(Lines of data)
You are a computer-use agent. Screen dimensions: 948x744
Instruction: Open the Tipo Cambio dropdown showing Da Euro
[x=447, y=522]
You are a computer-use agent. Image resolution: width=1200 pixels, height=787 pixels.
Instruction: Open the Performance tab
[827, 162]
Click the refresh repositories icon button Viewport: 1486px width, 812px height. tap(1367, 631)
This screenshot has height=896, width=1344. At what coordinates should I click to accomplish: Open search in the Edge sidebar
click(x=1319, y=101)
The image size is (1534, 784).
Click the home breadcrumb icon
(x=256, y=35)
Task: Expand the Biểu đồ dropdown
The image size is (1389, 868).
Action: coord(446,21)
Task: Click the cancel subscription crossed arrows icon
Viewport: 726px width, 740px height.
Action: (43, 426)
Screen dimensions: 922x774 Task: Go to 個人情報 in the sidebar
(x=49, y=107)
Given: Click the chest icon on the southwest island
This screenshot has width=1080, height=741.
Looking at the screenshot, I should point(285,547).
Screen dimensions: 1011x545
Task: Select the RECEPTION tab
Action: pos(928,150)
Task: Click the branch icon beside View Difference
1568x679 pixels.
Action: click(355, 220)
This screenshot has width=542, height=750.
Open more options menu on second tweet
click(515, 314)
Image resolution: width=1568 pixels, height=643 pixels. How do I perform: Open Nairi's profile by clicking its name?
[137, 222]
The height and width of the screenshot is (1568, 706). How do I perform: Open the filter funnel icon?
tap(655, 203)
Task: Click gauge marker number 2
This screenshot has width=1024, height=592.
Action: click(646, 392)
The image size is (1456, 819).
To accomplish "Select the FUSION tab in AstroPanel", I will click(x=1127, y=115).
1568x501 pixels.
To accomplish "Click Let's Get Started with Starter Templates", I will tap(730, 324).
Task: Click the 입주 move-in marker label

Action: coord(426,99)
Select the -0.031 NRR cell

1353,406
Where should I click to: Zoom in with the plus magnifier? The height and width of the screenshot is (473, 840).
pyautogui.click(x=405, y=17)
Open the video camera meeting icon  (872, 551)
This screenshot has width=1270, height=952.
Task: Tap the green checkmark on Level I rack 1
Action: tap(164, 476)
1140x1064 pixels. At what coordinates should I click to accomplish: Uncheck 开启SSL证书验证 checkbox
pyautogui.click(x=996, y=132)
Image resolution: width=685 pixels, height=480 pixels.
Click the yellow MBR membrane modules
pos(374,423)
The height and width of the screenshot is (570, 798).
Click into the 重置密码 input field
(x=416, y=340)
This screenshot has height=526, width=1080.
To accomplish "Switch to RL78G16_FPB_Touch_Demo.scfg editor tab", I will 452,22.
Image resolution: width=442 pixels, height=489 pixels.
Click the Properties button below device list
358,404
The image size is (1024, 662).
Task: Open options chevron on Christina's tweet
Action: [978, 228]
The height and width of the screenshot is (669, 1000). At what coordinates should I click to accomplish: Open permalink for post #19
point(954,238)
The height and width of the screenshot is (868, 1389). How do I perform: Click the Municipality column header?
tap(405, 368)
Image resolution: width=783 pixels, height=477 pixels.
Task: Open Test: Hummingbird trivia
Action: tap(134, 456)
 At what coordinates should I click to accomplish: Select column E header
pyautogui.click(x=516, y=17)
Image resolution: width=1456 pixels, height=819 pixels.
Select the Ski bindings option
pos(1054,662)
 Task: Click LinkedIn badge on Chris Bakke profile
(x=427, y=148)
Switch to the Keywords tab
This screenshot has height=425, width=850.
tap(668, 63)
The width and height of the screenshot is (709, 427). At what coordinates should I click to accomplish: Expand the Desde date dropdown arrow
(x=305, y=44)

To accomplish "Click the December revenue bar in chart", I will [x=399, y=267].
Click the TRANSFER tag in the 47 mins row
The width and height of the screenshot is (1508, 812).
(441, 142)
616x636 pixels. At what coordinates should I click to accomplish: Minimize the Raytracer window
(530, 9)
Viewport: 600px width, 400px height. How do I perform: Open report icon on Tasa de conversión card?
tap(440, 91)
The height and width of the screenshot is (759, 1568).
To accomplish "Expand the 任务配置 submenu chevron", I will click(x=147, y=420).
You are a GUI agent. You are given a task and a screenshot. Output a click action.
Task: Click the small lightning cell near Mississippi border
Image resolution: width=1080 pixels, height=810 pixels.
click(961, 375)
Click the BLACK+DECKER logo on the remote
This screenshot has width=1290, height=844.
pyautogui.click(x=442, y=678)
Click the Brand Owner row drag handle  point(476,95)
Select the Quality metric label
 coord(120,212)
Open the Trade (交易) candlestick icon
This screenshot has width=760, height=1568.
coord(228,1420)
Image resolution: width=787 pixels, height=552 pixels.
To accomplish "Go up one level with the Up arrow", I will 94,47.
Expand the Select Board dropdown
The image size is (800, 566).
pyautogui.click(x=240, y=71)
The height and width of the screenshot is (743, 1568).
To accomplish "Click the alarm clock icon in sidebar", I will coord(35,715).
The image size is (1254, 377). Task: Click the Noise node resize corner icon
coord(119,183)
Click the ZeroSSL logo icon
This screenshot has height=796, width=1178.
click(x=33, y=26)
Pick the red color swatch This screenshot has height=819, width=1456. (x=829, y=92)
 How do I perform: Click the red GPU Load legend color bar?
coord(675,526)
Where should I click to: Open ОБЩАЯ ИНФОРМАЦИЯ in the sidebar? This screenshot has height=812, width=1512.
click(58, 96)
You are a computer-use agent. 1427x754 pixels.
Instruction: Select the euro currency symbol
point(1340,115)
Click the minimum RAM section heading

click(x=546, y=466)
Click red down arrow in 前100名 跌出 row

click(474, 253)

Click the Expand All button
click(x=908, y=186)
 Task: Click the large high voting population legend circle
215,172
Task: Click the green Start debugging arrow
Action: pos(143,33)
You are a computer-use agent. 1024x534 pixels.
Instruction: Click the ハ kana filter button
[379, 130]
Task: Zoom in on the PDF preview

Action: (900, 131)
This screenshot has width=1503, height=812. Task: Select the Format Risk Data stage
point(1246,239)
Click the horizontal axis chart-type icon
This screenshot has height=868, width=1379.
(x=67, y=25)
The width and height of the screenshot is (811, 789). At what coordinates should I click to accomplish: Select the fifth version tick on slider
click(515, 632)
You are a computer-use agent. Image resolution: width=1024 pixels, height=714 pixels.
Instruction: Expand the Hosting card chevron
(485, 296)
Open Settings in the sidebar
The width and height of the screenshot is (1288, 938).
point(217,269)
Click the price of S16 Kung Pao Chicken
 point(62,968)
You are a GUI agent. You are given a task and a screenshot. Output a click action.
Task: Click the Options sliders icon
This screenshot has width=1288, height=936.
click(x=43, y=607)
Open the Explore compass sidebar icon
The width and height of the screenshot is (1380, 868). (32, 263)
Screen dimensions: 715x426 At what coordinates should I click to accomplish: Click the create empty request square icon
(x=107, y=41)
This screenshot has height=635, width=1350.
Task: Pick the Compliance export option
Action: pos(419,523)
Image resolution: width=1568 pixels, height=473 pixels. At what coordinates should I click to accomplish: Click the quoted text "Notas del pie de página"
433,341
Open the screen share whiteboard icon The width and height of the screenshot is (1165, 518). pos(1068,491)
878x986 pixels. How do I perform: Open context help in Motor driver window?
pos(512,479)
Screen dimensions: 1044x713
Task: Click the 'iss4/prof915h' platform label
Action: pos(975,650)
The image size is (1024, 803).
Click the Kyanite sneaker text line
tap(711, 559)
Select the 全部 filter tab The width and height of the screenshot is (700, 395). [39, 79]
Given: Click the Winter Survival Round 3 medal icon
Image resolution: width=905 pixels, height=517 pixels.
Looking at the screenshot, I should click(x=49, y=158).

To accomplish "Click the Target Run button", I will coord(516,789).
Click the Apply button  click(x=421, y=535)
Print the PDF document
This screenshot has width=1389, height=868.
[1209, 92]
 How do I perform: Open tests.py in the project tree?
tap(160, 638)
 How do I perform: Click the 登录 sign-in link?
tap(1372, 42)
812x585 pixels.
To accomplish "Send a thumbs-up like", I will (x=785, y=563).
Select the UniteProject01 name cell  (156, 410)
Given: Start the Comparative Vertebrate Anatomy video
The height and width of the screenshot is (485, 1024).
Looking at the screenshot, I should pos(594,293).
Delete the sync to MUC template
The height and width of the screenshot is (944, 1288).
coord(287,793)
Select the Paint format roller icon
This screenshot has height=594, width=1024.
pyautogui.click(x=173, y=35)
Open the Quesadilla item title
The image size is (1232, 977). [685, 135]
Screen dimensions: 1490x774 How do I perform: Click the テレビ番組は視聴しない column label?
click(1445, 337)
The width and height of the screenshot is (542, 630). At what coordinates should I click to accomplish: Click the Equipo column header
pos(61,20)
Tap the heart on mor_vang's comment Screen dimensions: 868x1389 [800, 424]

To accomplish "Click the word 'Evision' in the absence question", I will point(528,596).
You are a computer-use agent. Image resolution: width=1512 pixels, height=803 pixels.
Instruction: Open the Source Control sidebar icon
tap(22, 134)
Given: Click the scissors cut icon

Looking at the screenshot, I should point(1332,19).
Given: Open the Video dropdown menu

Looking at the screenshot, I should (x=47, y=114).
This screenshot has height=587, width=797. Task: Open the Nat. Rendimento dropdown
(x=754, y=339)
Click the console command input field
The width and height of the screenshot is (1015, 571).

_Aim of the exercise_
Copy out the entries word for word, beginning with the line that contains "will [x=399, y=267]." and ending with the line that contains "I will coord(35,715).", both lines included.

_Reply to the exercise_
To accomplish "Click the December revenue bar in chart", I will [x=399, y=267].
Click the TRANSFER tag in the 47 mins row
The width and height of the screenshot is (1508, 812).
(441, 142)
616x636 pixels. At what coordinates should I click to accomplish: Minimize the Raytracer window
(530, 9)
Viewport: 600px width, 400px height. How do I perform: Open report icon on Tasa de conversión card?
tap(440, 91)
The height and width of the screenshot is (759, 1568).
To accomplish "Expand the 任务配置 submenu chevron", I will click(x=147, y=420).
You are a GUI agent. You are given a task and a screenshot. Output a click action.
Task: Click the small lightning cell near Mississippi border
Image resolution: width=1080 pixels, height=810 pixels.
click(961, 375)
Click the BLACK+DECKER logo on the remote
This screenshot has width=1290, height=844.
pyautogui.click(x=442, y=678)
Click the Brand Owner row drag handle  point(476,95)
Select the Quality metric label
 coord(120,212)
Open the Trade (交易) candlestick icon
This screenshot has width=760, height=1568.
coord(228,1420)
Image resolution: width=787 pixels, height=552 pixels.
To accomplish "Go up one level with the Up arrow", I will 94,47.
Expand the Select Board dropdown
The image size is (800, 566).
pyautogui.click(x=240, y=71)
The height and width of the screenshot is (743, 1568).
To accomplish "Click the alarm clock icon in sidebar", I will coord(35,715).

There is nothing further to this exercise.